→ **ACTION ITEM**
Below are the records; print exactly the lines from the one with "Image resolution: width=519" through the last, both included, and leave the pictures out.

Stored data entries
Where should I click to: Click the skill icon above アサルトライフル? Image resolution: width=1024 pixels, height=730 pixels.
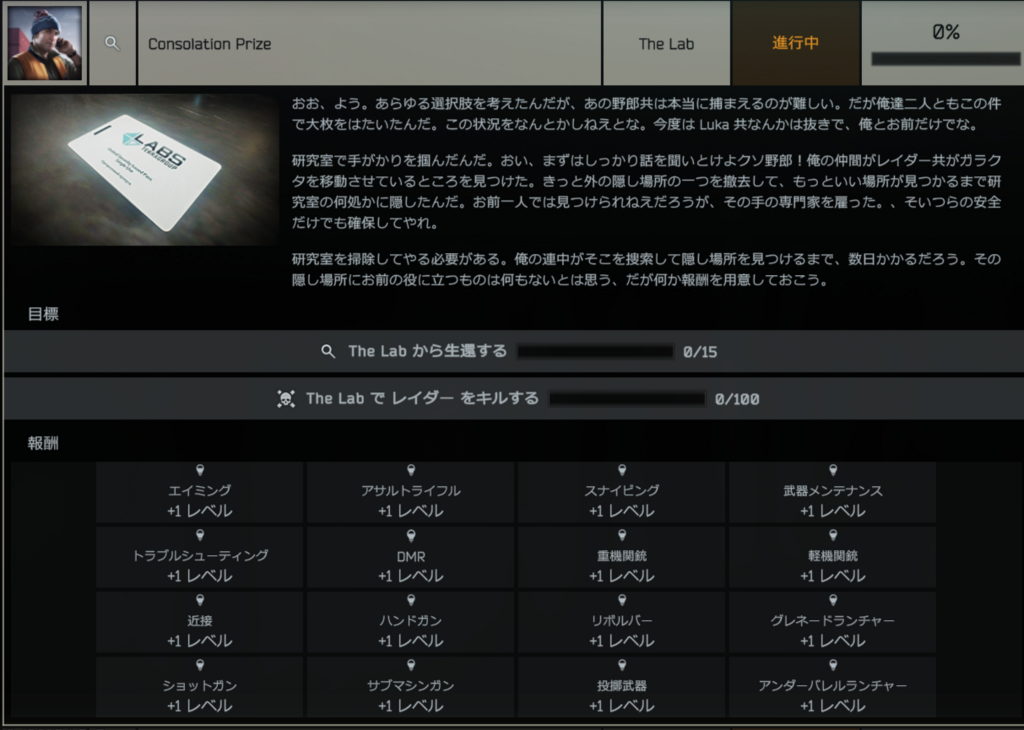[411, 470]
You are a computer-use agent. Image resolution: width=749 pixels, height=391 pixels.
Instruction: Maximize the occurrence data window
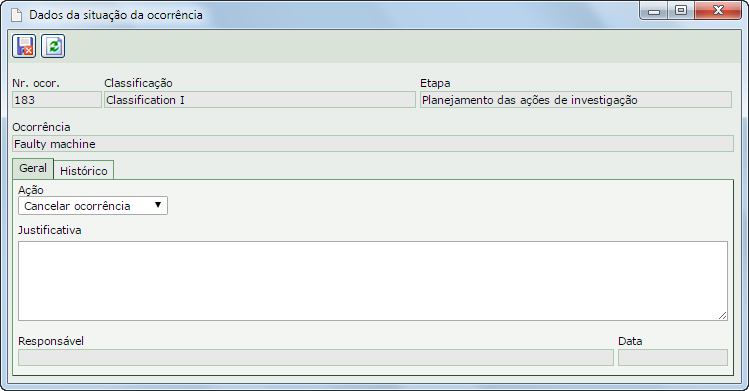coord(681,11)
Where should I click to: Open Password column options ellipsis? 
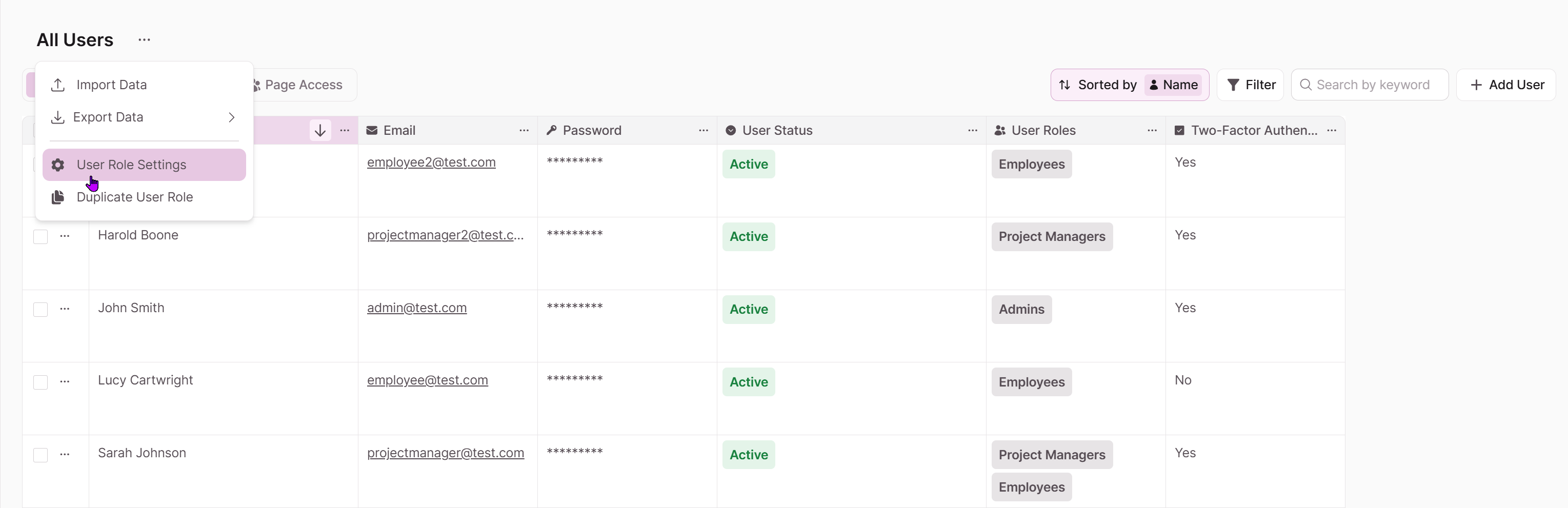click(x=703, y=130)
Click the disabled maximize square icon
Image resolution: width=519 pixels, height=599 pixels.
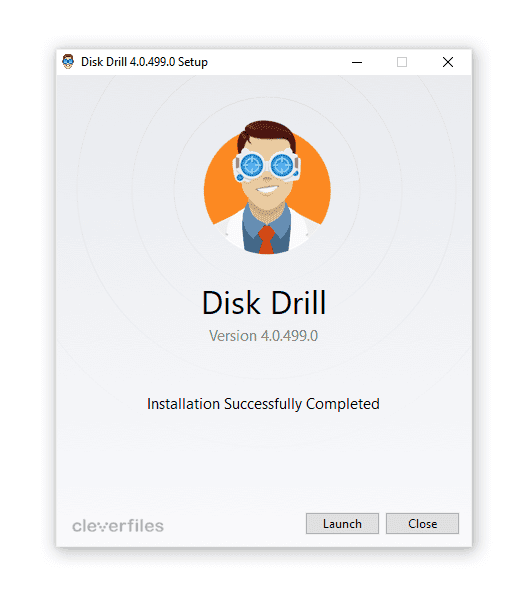click(402, 62)
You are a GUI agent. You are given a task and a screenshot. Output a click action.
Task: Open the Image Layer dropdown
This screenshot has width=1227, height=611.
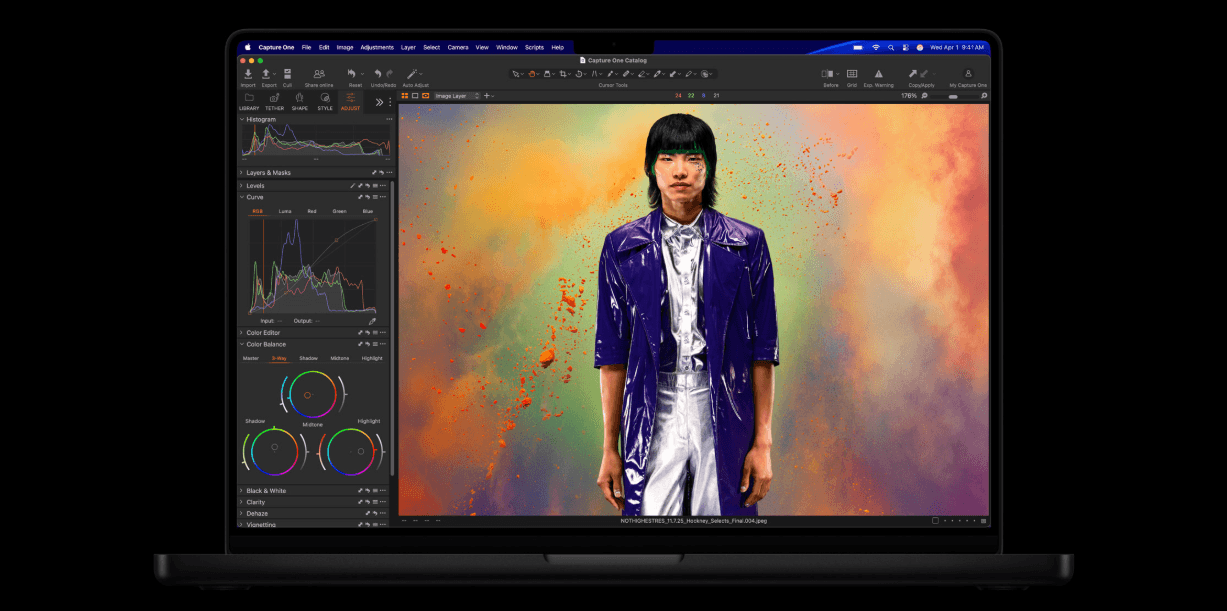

→ **WRITTEN REPLY**
Image resolution: width=519 pixels, height=599 pixels.
click(402, 62)
You are a GUI agent. You are given a task and a screenshot. Output a click action.
Task: Open the Image Layer dropdown
This screenshot has width=1227, height=611.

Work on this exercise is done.